Details to Improve Separation
A horizontal separator is not often used ahead of a compressor because of the possibility of entrained liquid in the vapor. The situation can be improved by use of a demister pad over the vapor outlet. The pad cross-sectional area is found by Equation 300-3. The pad is supported in a housing of either round or rectangular cross section as shown in Figure 300-4.
Difficult hydrocarbon-water separation may be helped by a wire mesh coalescer pad. The pad is located as close as possible to the inlet end of the separator. See Figure 300-4. The pad extends up to the maximum liquid level. Vane-type pads may be used in production separators.
The water rate may be so large, or the upward settling rate of oil droplets so slow, that a water boot of impractical diameter would be required.

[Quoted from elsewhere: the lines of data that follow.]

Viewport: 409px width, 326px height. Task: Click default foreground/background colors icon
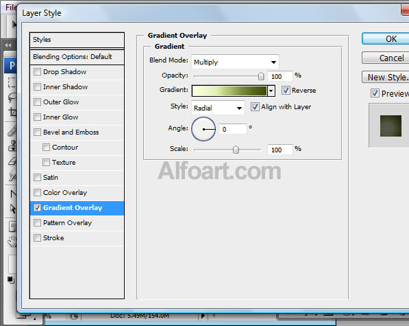(x=11, y=280)
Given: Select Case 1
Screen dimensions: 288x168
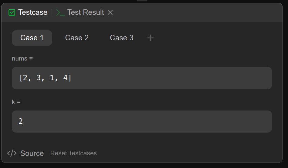Looking at the screenshot, I should point(32,38).
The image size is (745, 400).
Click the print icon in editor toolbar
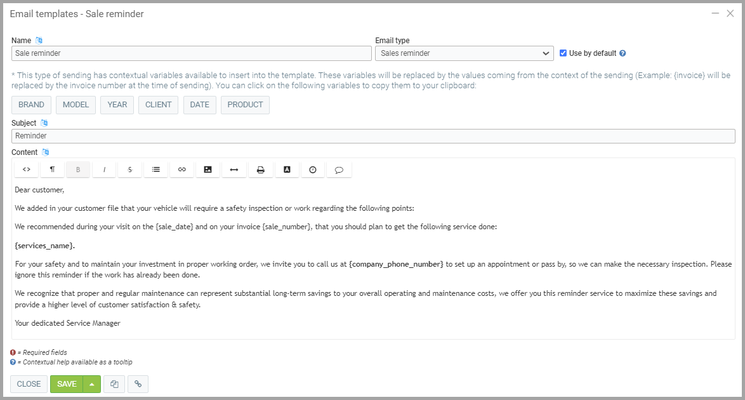[260, 170]
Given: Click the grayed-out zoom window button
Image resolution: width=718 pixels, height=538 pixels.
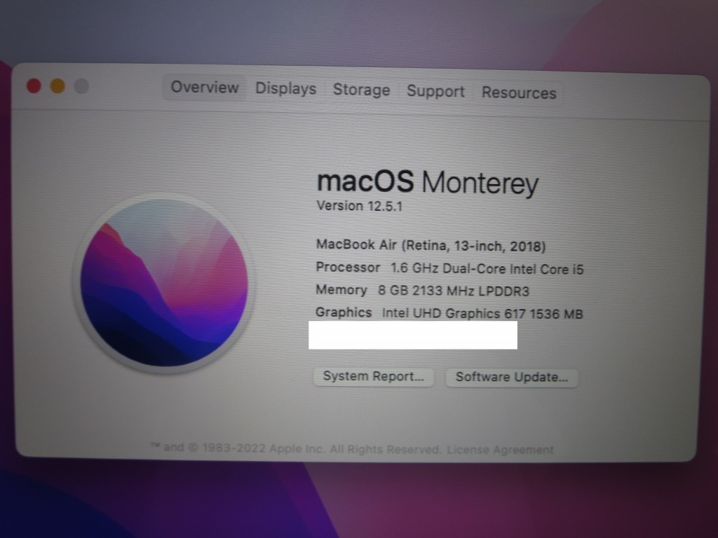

In this case, water holdup time and hydrocarbon-water interface area are provided by holding water volume within the main compartment of the separator. See Figure 300-4. The hydrocarbon outlet is raised to a point 2 to 6 inches above the highest hydrocarbon-water interface level.
If the primary concern is to provide interface area and water holdup time for separation of oil droplets, then a transverse weir may be used to assure that water volume within the main compartment is maintained. Drain holes are provided in the weir to empty the water at shutdown. The water-hydrocarbon interface is controlled in the boot as before. Since the water behind the weir is not controllable, it does not serve as surge volume.
If increased water surge volume must be provided, then one controller maintains the hydrocarbon-water interface within the vessel and another controller handles the hydrocarbon level. A water boot is not required.